TRM Labs reported that global retail crypto activity fell 11% year-over-year in the first quarter, with retail volumes dropping to $979 billion. The decline was the second consecutive quarterly contraction and the largest pullback since the 2022 bear market. TRM cited a stronger U.S. dollar, higher interest rates and a broader risk-off environment as factors that reduced retail participation. Bitcoin fell about 22% during the quarter after peaking above $126,000 in late 2025. TRM noted that Turkey and several emerging markets showed relative resilience.

U.S.-listed spot Bitcoin exchange-traded funds recorded a seven-day net inflow streak totaling roughly $1.9 billion, with one day in the period posting $335.8 million in inflows, according to Farside data. That seven-day total topped a prior streak in March that amounted to about $1.2 billion. Wallet Pilot data shows U.S. spot Bitcoin ETFs hold about 1.3 million BTC, roughly $103 billion in assets under management. BlackRock’s iShares Bitcoin Trust (IBIT) accounted for about $1.4 billion of the seven-day inflows, or more than 73% of the total, and holds approximately 809,870 BTC, about 62% of the sector’s AUM. Bitcoin rose about 11% over the prior 30 days and briefly topped $79,000.

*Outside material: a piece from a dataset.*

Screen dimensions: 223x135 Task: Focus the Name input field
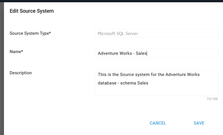[x=156, y=53]
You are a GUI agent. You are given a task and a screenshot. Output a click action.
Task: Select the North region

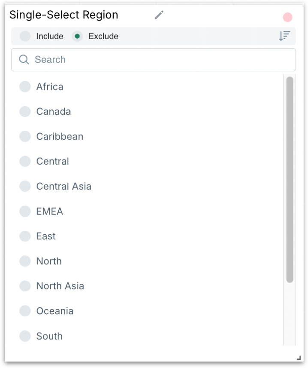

CertiK identified four likely drivers of major hacks in 2026: phishing, real-time deepfake-enabled social engineering, supply-chain compromises and vulnerabilities in cross-chain bridges and messaging systems. Natalie Newson, senior blockchain investigator at CertiK, warned that accelerated use of artificial intelligence could worsen certain crypto attacks and stated, “In some aspects, the acceleration of AI will only worsen crypto attacks.”

The industry recorded more than $600 million in thefts so far in 2026. Two April incidents linked to North Korea-affiliated actors accounted for large losses: a $293 million exploit of Kelp DAO tied to a single point-of-trust failure in the cross-chain messaging infrastructure of LayerZero, and an approximately $280 million exploit of the Drift Protocol. Investigators also reported that North Korea-linked actors used AI tools in a long-running social engineering campaign that took about $100,000 from hot wallets connected to a crypto wallet service in mid-April. TRM Labs reported that the average size of crypto thefts rose to about $19.5 million per incident in 2025.

Security firms and project teams have emphasized tighter controls over bridge trust models, third-party code dependencies and wallet safety practices in response to evolving technical and social-engineering threats.